But COP is never measured at that micro-level, and it doesn't really matter where that 1kw ultimately ends up- the COP efficiency of the unit is always measured by the amount of heat actually DELIVERED for the amount of electricity used.

The binned hourly outdoor air temperatures in January at Hoosierville locations is about 25F, and warmer the rest of the heating season. Insert your zip code here, zoom in/out to cover the month of January and eyeball it using the cursors:

http://weatherspark.com/#!dashboard;a=USA/IN/Crawfordsville


The 99% outside design temps are all in positive digits F territory:

http://www.energystar.gov/ia/partners/bldrs_lenders_raters/downloads/Outdoor_Design_Conditions_508.pdf

That means that you are only suffering that 2-ish COP for 1% of the time, and does not dramatically affect the seasonal average. The efficiency & load at the average winter temp is closer to what your full seasonal average will be. At ~+25F outdoor temps at 2/3 load you'll be hitting north of 3.0 with a -12RLS2-H, and north of 3.5 with an -FH12NA

Sure, at sub-zero temps, maybe even at +10F, at your utility rates 80% efficiency gas may be more cost effective than a mini-split but that's less than 10% of the time.

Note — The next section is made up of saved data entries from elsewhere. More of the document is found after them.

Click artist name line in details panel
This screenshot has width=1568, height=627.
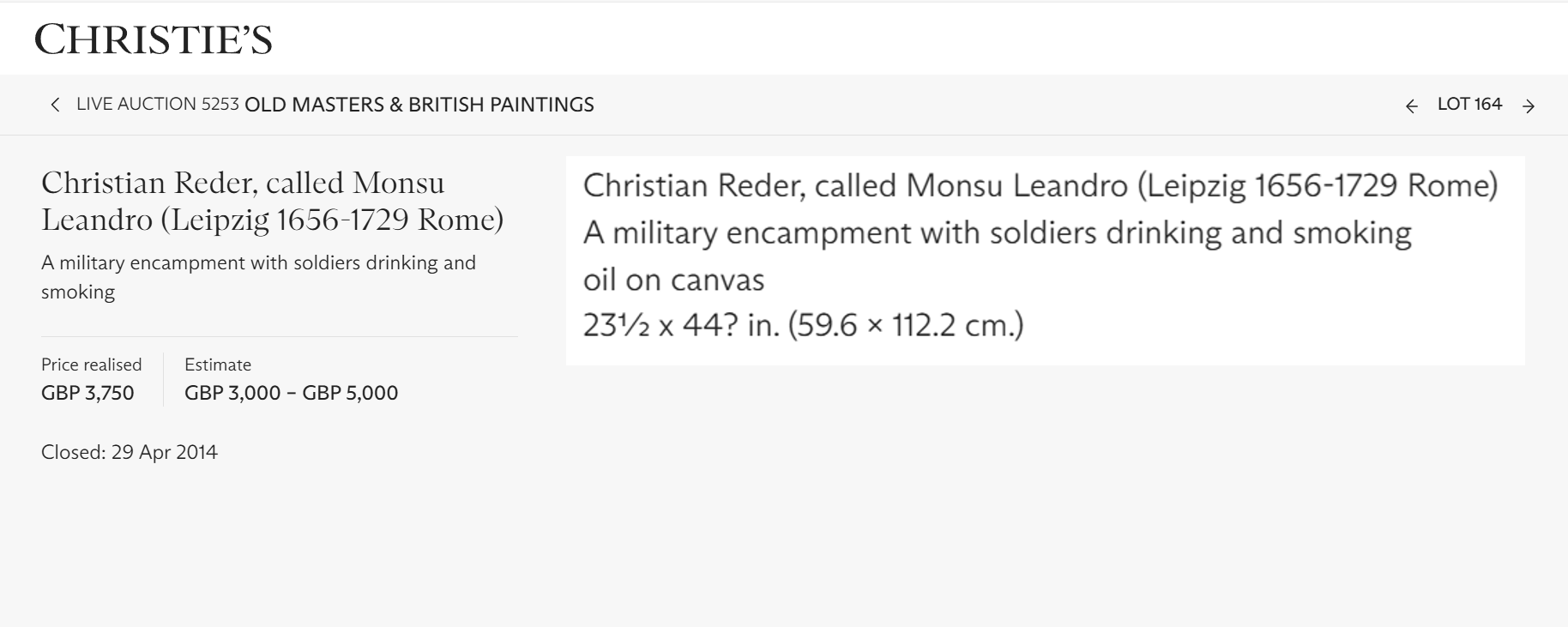[x=1040, y=186]
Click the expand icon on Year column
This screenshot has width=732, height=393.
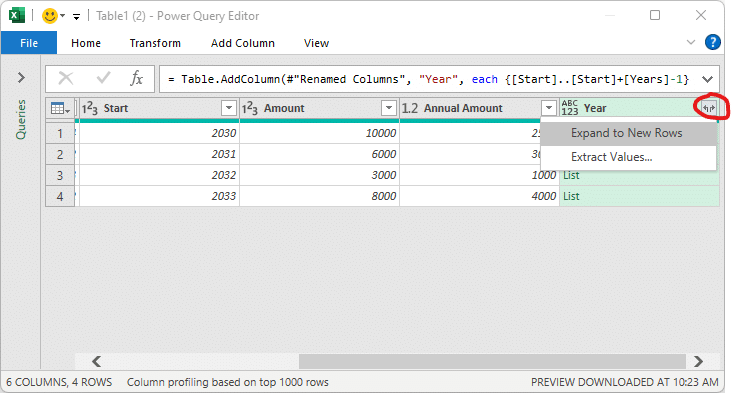pyautogui.click(x=709, y=108)
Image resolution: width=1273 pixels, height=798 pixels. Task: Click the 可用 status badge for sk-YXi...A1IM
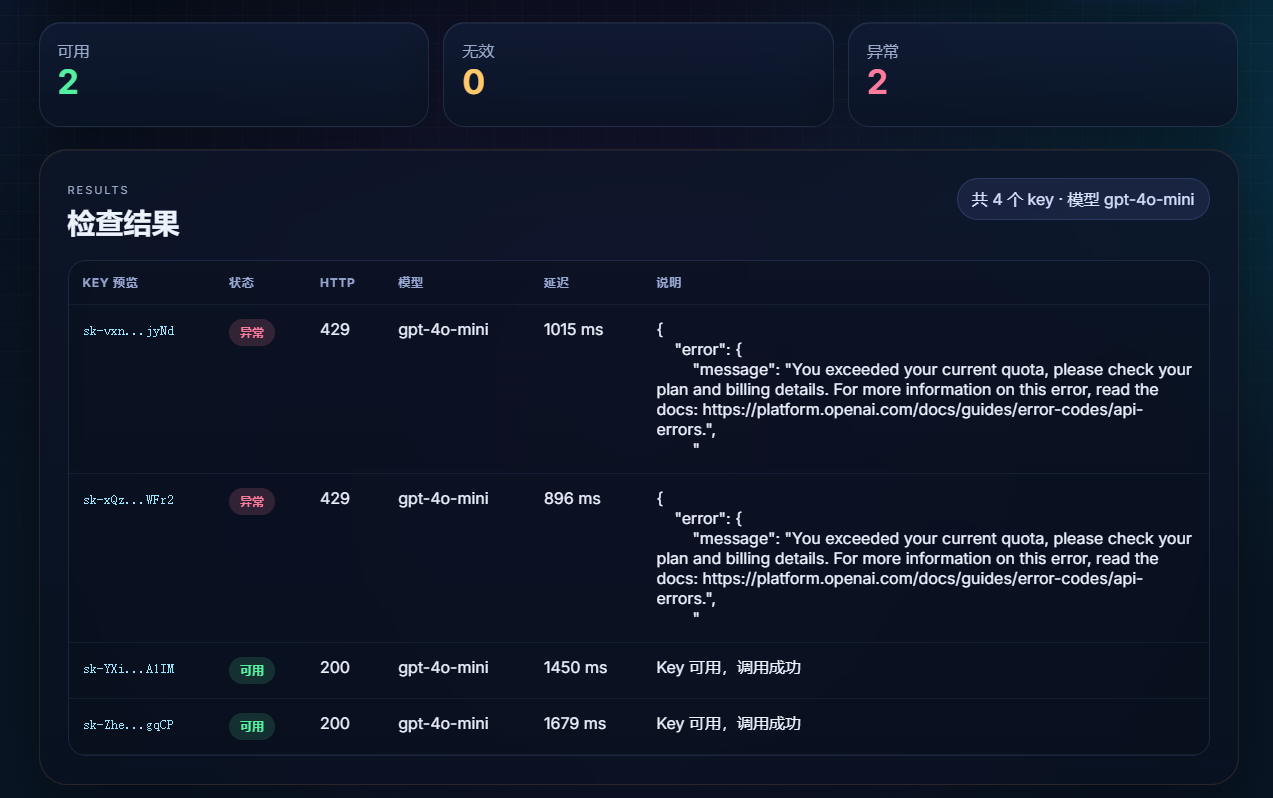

Most mini-splits never stop working, even at very cold temperatures. I've corresponded with folks in Quebec who heat with mini-splits who swear it's still putting out pretty good heat even at -30F, and MANY people in Vermont & Maine still use them in temps below -20F. It would be very unusual indeed to need a full back-up for the 99.9th percentile temperature bin- the mini-split will still be delivering the lions share of the load, if sized for the 99% outside design temp.

A 1500 Watt plug-in space heater costs maybe $50 up front for a nice oil-filled radiator version, and will deliver 5000 BTU/hr into a room. In a high-performance house that's more than 25% of the total heat load. (In my 2400' not-so-high-R 2x4 framed antique it's about 15-17% of the load at my 99th percentile temperature bin of +5F.) How much resistance auxiliary heating you use depends on how well you sized it, but it doesn't have to be a significant capital expense.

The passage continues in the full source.